The fact that it also happens to be excellent food at that price point is what turns first-time visitors into people who quietly plan their next Memphis trip around coming back.
A Place Where Every Wall Has a Story
Beyond the food and the service, The Four Way functions as a kind of archive. The walls hold decades of documentation, from photographs of famous guests to newspaper articles covering the restaurant’s history and its role in the broader Memphis community.
Guests who take time to look around before or after their meal often find details that add unexpected depth to the visit.
The restaurant’s historian, JoElle, represents a conscious effort by the ownership to keep that knowledge alive and shareable. Having someone on staff who can walk a guest through 80 years of history in a way that feels engaging rather than academic is an unusual offering for any restaurant, and it reflects how seriously the Thompson family takes the responsibility of stewardship.
For anyone with an interest in American history, civil rights, or Black cultural heritage, this aspect of The Four Way makes it genuinely one of a kind. The stories on those walls are not curated for entertainment; they are the real, documented history of a place that mattered and continues to matter.
Why This Restaurant Still Matters Today
More than 75 years after Irene and Clint Cleaves first opened the doors, The Four Way remains one of the most historically meaningful restaurants in the American South.
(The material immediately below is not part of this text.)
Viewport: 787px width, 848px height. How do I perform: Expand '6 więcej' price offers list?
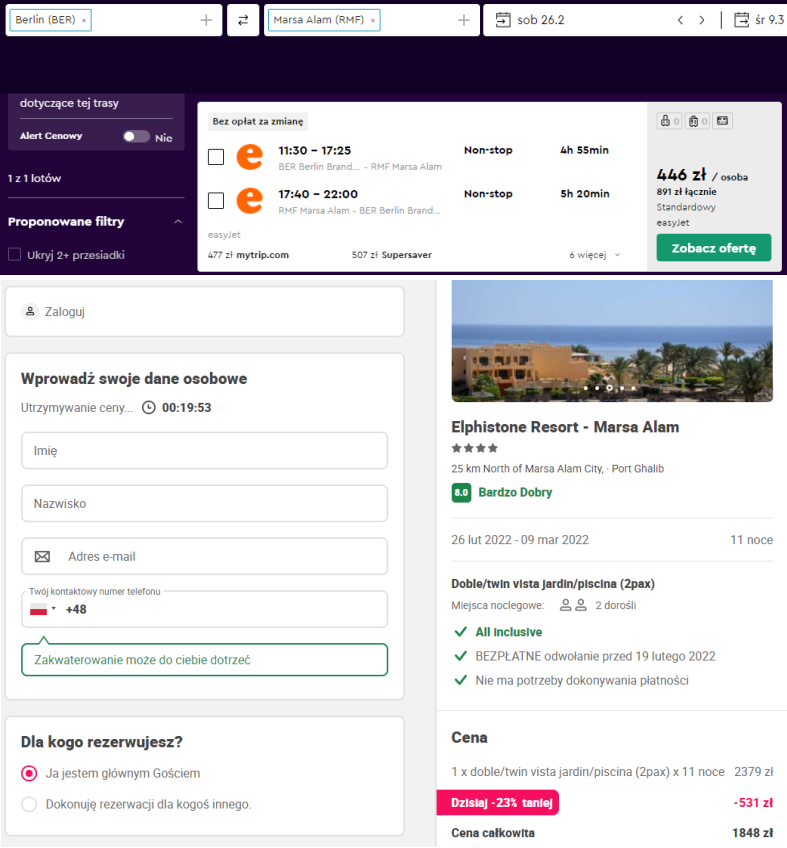pos(595,255)
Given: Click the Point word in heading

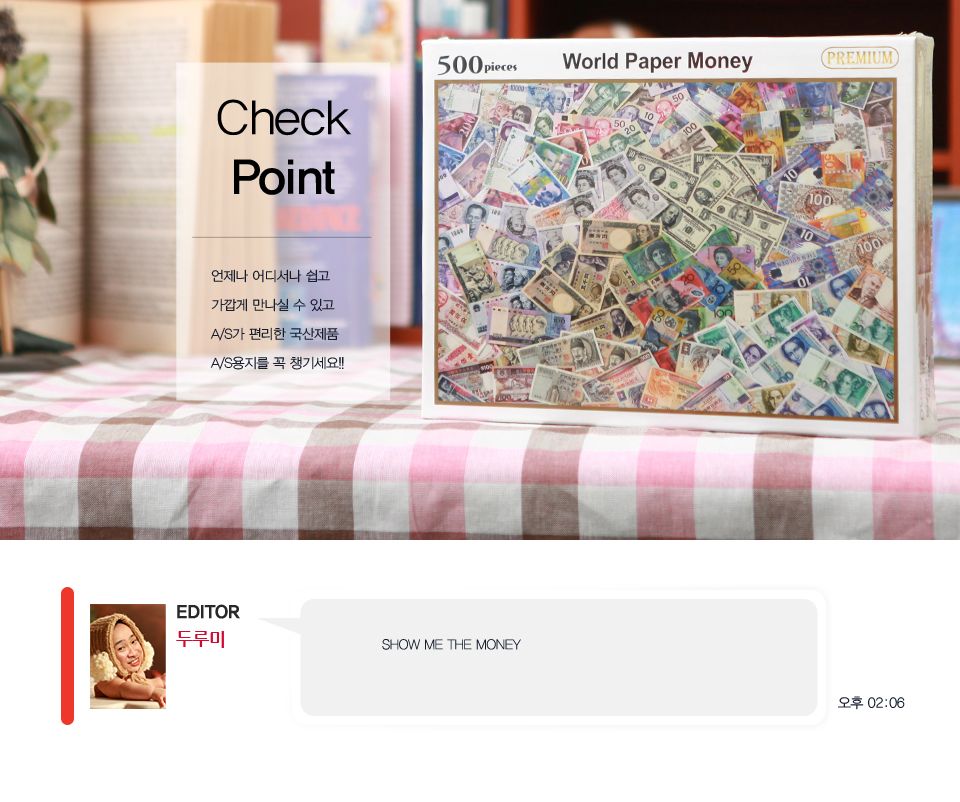Looking at the screenshot, I should [x=283, y=178].
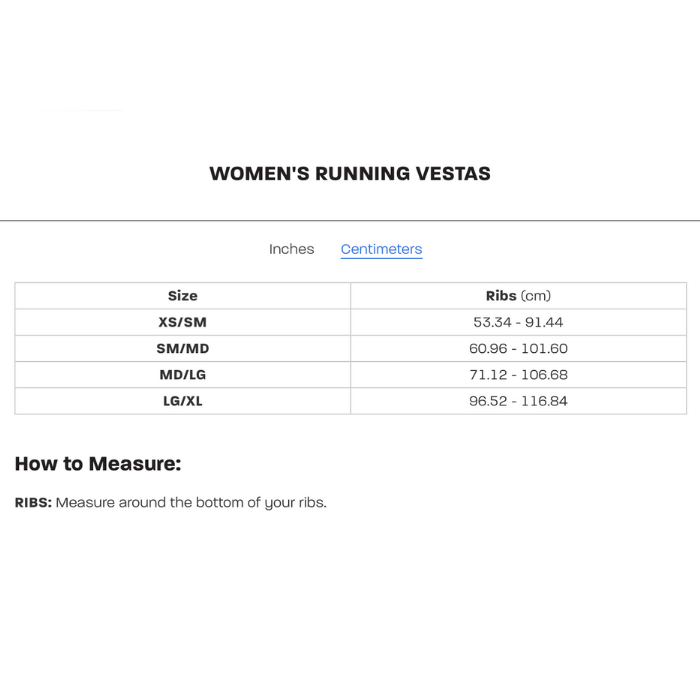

It survived decades of neighborhood change, temporary closures, and the constant pressure that independent restaurants face in a shifting economy, and it is still here.
The connection to Dr. Martin Luther King Jr. is the detail that draws the most attention from outside Memphis, but the restaurant’s significance runs deeper than any single association. It represents a continuous thread of community, culture, and resilience that connects the civil rights era to the present day in a very concrete way.
A visit to The Four Way is not just a chance to eat well in Memphis, though it certainly delivers on that front. It is an opportunity to sit inside a piece of living history, to understand something real about the city and the people who shaped it, and to support a family business that has earned every year of its remarkable run.
That combination is genuinely rare anywhere in the country.
A Corner of Mississippi Boulevard That Changed History
At 998 Mississippi Blvd, Memphis, TN 38126, The Four Way Soul Food Restaurant sits in the South Memphis neighborhood it has called home since 1946. The address alone carries weight, because this stretch of Mississippi Boulevard was once the heart of a thriving Black business district known as the “Harlem of the South.”
The restaurant was founded by Irene and Clint Cleaves, and it quickly became a central gathering place for the surrounding community. Over the decades, it weathered economic shifts, neighborhood changes, and even temporary closures, yet it always found its way back.
Today, the Thompson family owns and operates the restaurant, continuing the tradition with clear dedication to the original mission. The building itself reflects its long history, and the surrounding neighborhood tells a story of resilience that the restaurant mirrors perfectly.
This corner of Memphis is not just a lunch destination; it is a living landmark.